::: Text block :::
For example, when we run the text “microphone not working” through an embedding model, we might get a vector that looks like this:

[0.12, -0.33, 0.41, 0.02, 0.56, -0.19, 0.27, 0.08, ...]

And for “audio not detected,” we might get:

[0.11, -0.31, 0.44, 0.01, 0.52, -0.21, 0.29, 0.07, ...]

Now, notice how similar the vectors are for both the sentences.

It is these small differences in numbers reflect the subtle differences in meaning.

And in the above example, they convey that “microphone not working” and “audio not detected” are closely related.

That's the purpose of an embedding model and vector embeddings.

“Where do I get these embedding models?”

There are many embedding models in the market

For example:

  • OpenAI Embeddings: Powerful text embeddings that capture nuanced meaning and are widely used for many applications
  • Sentence Transformers: Open-source models specifically designed to understand sentence meaning.
  • CLIP: Can create embeddings for both images and text in the same vector space, allowing you to search images with text queries
  • BERT and its variants: Widely used for understanding context in language
  • MiniLM: Smaller, faster models that work well for many practical applications while using fewer resources

The thing is, you can either use these pre-trained models or train your own custom embedding models for specific needs of yours.

Just remember that the better the embedding model, the better the vector database will understand what your content means.

You can try out various models by visiting the visualization tool again:

https://nareshdevineni.pythonanywhere.com/.

It randomly picks an embedding model every time you generate a new embedding.

Anyway, now that you understand the concept of vector embeddings and embedding models, let's see how a vector database utilizes them to give you meaningful search results.

How vector databases provides search results in a meaningful way

Once the vectors are generated using an embedding model, they are stored inside a vector database like Pinecone, Weaviate, or Chroma.

Pinecone Vector Database

And the best part is, a vector database doesn't just dump the data randomly.

It organizes them carefully for fast and meaningful retrieval.

A vector database use clever algorithms to group similar vectors together.

Think of it like a library organized by subject.

When you ask for a book on “How to play Golf”, the librarian doesn't check every book.

They go straight to the “Sports” section, then the “Golf” shelf.

Similarly, vector databases create “neighborhoods” of related vectors.

So when you search, they only need to check the most promising neighborhoods instead of the entire database.

For example, imagine you are maintaining a vector database of movies.
::: Supplied information :::
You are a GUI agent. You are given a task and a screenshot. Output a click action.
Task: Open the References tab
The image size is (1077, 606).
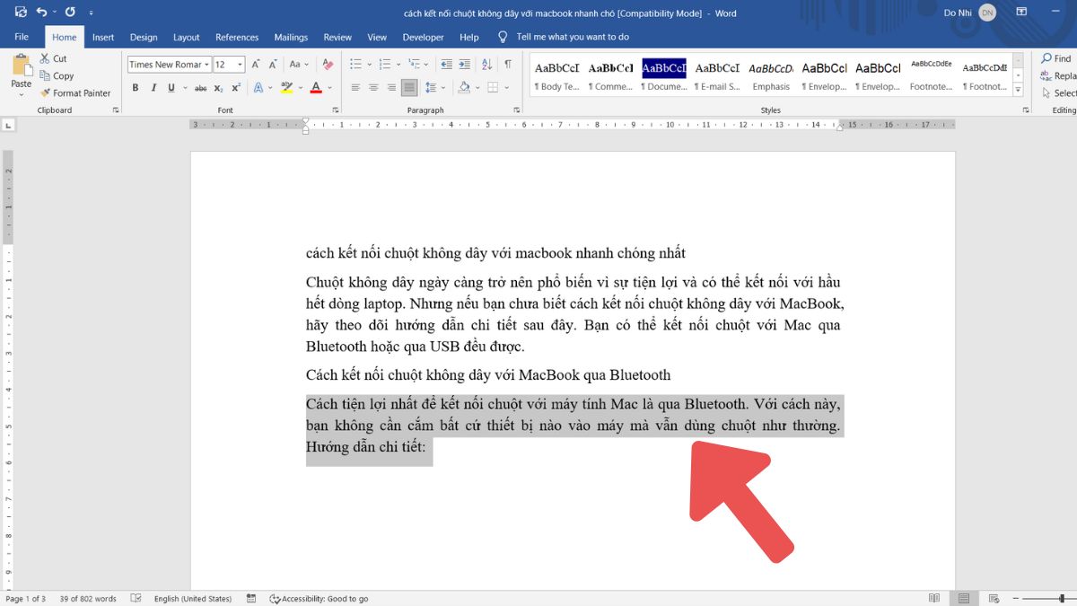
:::
To do
A. Quote the embeddings text from "How vector databases" to "the data randomly." word for word.
B. In the embeddings text, shorten the bulleted list that begins "OpenAI Embeddings: Powerful text embeddings." Keep every model and its main trait.

Your responses
A.
How vector databases provides search results in a meaningful way

Once the vectors are generated using an embedding model, they are stored inside a vector database like Pinecone, Weaviate, or Chroma.

Pinecone Vector Database

And the best part is, a vector database doesn't just dump the data randomly.

B.
- OpenAI Embeddings: powerful, capture nuanced meaning, widely used
- Sentence Transformers: open-source, built to understand sentence meaning
- CLIP: embeds images and text in one vector space, so text queries can search images
- BERT and its variants: widely used for understanding language context
- MiniLM: smaller and faster, uses fewer resources, works well for many practical applications